* _DIRECTIONS_
Return the data below exactly, but only from the line containing "Image resolution: width=1568" through the line containing "Given: Click the Startpagina home icon", with both of those lines included.

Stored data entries
____________

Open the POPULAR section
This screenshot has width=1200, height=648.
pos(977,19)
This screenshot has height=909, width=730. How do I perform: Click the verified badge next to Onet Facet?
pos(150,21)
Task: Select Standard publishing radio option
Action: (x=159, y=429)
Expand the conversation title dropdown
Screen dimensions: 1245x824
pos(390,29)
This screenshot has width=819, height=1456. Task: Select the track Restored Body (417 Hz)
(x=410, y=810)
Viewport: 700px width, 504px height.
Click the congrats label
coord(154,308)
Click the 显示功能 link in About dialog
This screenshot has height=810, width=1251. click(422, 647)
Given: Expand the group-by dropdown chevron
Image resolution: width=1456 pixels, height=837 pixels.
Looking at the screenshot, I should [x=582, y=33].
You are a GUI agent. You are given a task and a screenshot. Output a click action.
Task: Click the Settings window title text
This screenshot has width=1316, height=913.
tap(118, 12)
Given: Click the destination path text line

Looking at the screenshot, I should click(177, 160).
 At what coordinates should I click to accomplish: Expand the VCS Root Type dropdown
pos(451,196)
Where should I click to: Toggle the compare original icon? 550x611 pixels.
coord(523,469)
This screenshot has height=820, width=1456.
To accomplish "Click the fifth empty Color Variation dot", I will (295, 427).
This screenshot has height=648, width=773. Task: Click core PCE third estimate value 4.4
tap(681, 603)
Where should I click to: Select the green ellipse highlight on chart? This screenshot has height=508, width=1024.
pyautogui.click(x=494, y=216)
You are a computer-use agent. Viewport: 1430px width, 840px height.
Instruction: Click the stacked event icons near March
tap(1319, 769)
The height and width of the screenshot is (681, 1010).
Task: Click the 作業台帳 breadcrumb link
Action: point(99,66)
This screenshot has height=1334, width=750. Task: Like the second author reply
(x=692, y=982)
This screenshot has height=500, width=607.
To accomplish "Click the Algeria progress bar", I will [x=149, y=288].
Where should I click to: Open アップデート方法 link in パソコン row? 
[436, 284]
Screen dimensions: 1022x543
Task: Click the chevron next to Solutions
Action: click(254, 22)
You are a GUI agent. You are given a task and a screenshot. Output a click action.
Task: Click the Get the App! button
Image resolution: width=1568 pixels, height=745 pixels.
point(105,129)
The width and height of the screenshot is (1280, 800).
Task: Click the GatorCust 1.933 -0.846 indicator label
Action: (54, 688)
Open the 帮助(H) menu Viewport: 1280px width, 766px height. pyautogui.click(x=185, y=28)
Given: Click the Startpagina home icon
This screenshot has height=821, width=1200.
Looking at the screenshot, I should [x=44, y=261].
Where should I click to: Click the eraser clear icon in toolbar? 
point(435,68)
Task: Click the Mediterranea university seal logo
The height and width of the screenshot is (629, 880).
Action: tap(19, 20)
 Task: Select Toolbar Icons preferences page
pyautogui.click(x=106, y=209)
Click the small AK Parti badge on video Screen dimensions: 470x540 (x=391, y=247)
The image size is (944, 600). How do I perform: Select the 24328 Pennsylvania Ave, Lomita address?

____________

* _YOUR SOLUTION_
Image resolution: width=1568 pixels, height=745 pixels.
point(105,129)
The width and height of the screenshot is (1280, 800).
Task: Click the GatorCust 1.933 -0.846 indicator label
Action: (54, 688)
Open the 帮助(H) menu Viewport: 1280px width, 766px height. pyautogui.click(x=185, y=28)
Given: Click the Startpagina home icon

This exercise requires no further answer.